>> Start Excerpted passage

I read something surprising about Norway and the Winter Olympics.

With only five million people, it has won 303 winter Olympic medals, far more than any other country on the planet…
How Norway Scores So Much Olympic Gold, Wall Street Journal

That contrast grabbed my attention. I love when numbers don’t match what we expect. That’s the perfect start for a math project.

If you want, you can skip the rest and just use the finished version at Byrdseed.TV!

Four Tips for a Math Project

When I build a math project, I include four things. They help take a project from good to great:

  1. Authentic Data
  2. An Intriguing Conflict in the Data
  3. An Expert’s Perspective
  4. A Creative Product Based on the Expert

The Wall Street Journal article gives us a great conflict right away:

  • Should we rank Olympic success by medals alone… or by medals compared to population?
  • Does it matter more how big a country is by people or by land area?
  • Which countries do better in summer vs. winter Olympics?
  • What happens if we compare medals to other data, like GDP or quality of life?

Suddenly, the Olympics become a giant math playground.

Authentic Data

The internet has everything we need:

  • Wikipedia has an excellent all-time Olympic medal table.
  • Here are lists of countries by population or by area.
  • You could also explore gross domestic product or the human development index.

Do wealthier countries win more medals? Do smaller countries sometimes outperform everyone?

Curriculum Connections

You can use this data in lots of ways, depending on your students’ ability.

Younger students can:

  • work with large numbers by ordering, adding, or subtracting
  • make simple bar graphs

Older students can:

  • explore ratios
  • build scatter plots
  • think about scale, outliers, and patterns

And everyone should be asking:

What do these numbers reveal?

A bonus idea: students can use spreadsheets to do the calculations and graphing. That shifts the work away from tedious arithmetic and toward real analysis.

>> End Excerpted passage
>> Start Raw data

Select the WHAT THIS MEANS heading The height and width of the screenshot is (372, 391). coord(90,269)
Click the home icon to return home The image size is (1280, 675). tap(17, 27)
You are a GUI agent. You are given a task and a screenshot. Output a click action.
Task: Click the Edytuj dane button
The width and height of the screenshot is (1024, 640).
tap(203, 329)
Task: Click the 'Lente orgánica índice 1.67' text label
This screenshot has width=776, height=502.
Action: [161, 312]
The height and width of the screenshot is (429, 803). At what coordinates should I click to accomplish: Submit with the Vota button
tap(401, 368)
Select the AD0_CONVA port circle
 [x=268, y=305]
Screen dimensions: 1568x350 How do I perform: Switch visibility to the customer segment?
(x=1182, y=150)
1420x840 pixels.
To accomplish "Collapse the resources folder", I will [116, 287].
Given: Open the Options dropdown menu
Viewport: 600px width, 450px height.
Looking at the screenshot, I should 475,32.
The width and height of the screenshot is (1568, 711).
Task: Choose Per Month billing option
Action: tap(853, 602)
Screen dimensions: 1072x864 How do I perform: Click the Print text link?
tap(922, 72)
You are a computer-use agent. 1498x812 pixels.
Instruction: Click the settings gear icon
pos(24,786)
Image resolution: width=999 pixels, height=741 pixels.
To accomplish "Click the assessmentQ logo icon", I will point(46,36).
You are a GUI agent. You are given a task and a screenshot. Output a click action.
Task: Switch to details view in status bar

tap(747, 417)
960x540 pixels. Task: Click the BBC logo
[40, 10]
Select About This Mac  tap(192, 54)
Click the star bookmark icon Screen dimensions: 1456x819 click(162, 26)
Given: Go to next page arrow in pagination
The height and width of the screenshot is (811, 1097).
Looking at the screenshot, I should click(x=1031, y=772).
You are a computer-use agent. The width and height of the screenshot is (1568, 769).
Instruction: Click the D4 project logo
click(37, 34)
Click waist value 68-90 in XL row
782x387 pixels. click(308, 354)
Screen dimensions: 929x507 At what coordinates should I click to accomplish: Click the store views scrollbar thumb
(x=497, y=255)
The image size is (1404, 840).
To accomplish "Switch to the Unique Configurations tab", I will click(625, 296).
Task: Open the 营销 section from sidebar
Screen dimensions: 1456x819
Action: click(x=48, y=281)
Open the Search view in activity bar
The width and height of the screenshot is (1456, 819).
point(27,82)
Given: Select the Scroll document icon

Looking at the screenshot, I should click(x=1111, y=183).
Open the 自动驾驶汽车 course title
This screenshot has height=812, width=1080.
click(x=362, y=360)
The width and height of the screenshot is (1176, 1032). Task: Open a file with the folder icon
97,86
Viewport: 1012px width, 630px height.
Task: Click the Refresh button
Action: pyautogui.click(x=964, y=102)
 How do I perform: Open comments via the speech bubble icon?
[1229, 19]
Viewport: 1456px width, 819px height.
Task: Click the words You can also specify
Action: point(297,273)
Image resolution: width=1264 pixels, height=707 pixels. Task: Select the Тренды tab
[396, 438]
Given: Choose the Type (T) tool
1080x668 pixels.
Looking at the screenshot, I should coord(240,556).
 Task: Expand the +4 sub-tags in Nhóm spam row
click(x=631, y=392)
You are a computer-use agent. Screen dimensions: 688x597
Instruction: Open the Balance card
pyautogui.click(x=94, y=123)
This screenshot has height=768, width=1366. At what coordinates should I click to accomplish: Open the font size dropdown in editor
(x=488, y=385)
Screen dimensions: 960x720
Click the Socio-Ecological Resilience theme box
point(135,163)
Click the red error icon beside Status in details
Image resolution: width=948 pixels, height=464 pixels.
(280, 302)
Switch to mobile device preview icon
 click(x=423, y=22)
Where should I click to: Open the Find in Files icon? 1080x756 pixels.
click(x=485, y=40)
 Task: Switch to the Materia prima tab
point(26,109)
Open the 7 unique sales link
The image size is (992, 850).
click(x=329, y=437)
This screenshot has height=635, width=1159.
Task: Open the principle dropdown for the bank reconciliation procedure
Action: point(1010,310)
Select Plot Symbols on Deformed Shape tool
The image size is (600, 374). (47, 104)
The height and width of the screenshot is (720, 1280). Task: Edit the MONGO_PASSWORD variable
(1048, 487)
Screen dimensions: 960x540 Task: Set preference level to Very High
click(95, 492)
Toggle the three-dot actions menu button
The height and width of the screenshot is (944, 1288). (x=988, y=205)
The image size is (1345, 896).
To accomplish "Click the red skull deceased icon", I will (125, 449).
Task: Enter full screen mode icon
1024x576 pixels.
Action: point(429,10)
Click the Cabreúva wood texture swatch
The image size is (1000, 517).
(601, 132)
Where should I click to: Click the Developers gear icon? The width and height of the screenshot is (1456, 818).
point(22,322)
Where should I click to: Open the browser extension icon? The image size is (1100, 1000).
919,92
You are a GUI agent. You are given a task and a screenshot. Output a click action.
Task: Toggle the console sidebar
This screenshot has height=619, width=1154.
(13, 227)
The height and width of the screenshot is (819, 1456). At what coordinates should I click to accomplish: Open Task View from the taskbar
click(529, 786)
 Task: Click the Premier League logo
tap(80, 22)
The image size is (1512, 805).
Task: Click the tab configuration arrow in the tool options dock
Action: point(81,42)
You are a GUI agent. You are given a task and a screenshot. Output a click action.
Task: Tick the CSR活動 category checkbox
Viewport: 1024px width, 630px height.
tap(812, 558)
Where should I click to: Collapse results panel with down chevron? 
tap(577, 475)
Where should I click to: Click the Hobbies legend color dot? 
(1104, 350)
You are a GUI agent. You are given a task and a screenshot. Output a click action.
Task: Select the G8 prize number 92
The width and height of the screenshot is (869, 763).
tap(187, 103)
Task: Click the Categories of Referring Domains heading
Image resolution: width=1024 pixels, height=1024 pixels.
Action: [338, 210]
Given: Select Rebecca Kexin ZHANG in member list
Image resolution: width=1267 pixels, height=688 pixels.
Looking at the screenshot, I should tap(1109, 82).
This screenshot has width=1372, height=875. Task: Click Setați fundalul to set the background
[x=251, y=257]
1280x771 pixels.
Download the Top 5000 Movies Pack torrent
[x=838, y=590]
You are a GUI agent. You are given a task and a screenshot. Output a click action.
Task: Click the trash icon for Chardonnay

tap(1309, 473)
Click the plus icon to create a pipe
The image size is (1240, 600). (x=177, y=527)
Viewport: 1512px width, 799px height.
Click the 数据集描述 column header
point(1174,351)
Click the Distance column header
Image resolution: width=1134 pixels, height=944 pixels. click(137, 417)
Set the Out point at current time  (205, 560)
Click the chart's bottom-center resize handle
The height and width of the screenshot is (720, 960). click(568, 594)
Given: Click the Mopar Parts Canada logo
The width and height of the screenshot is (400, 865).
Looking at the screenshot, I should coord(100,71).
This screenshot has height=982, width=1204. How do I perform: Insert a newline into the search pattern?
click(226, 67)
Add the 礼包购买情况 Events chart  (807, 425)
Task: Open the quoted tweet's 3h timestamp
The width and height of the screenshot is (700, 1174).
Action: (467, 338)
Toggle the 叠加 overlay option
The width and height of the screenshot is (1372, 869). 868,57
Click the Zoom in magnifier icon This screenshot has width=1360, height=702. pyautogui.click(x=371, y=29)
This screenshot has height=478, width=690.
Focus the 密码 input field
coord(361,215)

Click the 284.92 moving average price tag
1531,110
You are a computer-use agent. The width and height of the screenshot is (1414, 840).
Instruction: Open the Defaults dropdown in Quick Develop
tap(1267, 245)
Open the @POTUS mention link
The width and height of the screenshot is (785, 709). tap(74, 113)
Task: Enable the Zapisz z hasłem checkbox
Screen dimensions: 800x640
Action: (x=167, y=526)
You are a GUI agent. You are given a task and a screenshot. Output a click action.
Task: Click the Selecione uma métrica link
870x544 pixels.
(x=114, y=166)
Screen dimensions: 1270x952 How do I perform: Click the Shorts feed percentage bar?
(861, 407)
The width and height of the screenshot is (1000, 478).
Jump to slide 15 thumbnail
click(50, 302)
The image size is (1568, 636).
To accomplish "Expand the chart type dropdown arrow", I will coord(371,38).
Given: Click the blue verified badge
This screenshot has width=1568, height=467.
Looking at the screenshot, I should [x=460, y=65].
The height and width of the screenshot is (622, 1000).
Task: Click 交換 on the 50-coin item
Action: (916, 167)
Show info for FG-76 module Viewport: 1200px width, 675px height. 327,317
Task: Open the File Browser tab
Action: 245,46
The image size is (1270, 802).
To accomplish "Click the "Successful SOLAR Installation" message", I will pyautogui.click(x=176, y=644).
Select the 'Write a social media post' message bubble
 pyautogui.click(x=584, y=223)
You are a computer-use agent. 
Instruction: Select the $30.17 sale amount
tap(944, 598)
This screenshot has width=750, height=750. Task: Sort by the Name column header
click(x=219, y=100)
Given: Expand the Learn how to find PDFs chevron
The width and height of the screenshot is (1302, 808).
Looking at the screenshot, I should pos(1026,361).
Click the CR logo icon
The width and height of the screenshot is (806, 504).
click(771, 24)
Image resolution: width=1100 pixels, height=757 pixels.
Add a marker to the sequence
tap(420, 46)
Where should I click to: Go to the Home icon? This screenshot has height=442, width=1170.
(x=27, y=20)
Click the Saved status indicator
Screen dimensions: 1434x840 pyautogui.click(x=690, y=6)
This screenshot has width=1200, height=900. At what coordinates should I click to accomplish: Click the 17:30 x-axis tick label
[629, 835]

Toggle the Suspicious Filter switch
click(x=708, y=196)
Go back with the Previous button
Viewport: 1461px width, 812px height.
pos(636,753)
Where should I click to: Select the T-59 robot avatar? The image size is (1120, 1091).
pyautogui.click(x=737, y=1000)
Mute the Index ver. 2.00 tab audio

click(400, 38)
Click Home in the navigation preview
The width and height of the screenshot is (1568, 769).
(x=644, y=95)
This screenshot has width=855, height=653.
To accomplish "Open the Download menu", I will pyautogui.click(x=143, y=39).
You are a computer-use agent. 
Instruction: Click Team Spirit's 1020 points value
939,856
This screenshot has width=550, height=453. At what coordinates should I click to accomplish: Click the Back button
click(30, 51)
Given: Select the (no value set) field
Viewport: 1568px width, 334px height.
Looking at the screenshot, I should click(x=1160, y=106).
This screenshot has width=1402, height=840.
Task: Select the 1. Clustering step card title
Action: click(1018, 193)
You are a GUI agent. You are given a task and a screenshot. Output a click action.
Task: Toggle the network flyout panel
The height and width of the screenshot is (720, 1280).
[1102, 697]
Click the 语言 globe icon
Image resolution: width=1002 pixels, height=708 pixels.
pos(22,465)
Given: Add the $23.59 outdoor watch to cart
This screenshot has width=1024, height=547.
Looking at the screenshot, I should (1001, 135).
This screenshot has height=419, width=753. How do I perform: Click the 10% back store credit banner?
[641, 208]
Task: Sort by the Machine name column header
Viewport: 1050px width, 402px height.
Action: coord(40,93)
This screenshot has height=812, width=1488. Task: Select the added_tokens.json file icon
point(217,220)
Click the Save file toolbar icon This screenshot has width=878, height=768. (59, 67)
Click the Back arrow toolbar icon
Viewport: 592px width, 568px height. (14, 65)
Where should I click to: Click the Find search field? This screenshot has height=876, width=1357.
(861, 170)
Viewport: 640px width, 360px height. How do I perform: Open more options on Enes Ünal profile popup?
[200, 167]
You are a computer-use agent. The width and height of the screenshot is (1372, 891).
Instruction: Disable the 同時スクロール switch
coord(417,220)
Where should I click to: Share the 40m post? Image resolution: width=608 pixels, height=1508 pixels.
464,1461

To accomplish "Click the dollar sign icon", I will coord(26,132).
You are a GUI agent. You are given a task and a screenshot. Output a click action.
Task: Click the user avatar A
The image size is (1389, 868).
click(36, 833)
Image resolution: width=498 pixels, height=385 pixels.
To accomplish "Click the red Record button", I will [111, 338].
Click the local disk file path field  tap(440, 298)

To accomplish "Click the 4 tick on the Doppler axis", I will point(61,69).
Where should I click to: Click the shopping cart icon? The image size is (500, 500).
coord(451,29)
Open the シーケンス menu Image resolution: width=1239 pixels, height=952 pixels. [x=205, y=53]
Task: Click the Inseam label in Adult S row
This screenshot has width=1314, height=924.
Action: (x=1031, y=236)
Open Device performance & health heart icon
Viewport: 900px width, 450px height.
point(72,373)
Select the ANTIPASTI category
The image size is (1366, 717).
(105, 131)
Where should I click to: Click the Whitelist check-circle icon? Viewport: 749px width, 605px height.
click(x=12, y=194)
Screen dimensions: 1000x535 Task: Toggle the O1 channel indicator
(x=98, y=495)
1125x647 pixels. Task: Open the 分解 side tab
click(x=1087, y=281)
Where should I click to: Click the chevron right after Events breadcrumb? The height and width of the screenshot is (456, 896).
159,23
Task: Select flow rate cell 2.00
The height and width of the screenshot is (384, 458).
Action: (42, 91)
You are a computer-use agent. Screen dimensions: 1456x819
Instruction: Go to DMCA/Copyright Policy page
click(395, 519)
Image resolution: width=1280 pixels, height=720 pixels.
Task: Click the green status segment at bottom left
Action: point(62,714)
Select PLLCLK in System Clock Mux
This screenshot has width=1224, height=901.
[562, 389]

>> End Raw data

Challenges:
a. List the four things the Olympic math project text says to include when building a math project.
b. Write the next part of the Olympic math project text, picking up right after its final sentence.

Outputs by task:
a.
1. Authentic Data
2. An Intriguing Conflict in the Data
3. An Expert's Perspective
4. A Creative Product Based on the Expert

b.
Expert Perspective

This is really a statistics project.

Students can take on the role of statisticians, looking for hidden patterns in the data.

A statistician’s main tool is simple:

  • organize the numbers
  • graph them
  • explain what they notice

The final product could be a set of graphs plus a short written response:

What patterns did you uncover?

Graphing Samples

Here are a few examples to get started.

Total Medals vs. Population

Country Name Total Medals Population (millions)
Great Britain 802 63
France 765 66
Norway 451 5
Japan 435 127
Canada 423 35
South Korea 288 50
Austria 287 9
Brazil 108 220
New Zealand 100 5

This scatterplot compares total Olympic medals vs. population in millions using nine countries.

Total v pop

The fun part is what shows up once the data is graphed:

  • France and Great Britain end up as medal neighbors, not just geographic neighbors
  • Brazil and New Zealand have almost the same medal count, even though their populations are wildly different
  • Norway, Austria, and New Zealand have similar populations, but very different medal totals
  • Japan sits in a sweet spot between population size and medal count

Graphing makes these patterns visible.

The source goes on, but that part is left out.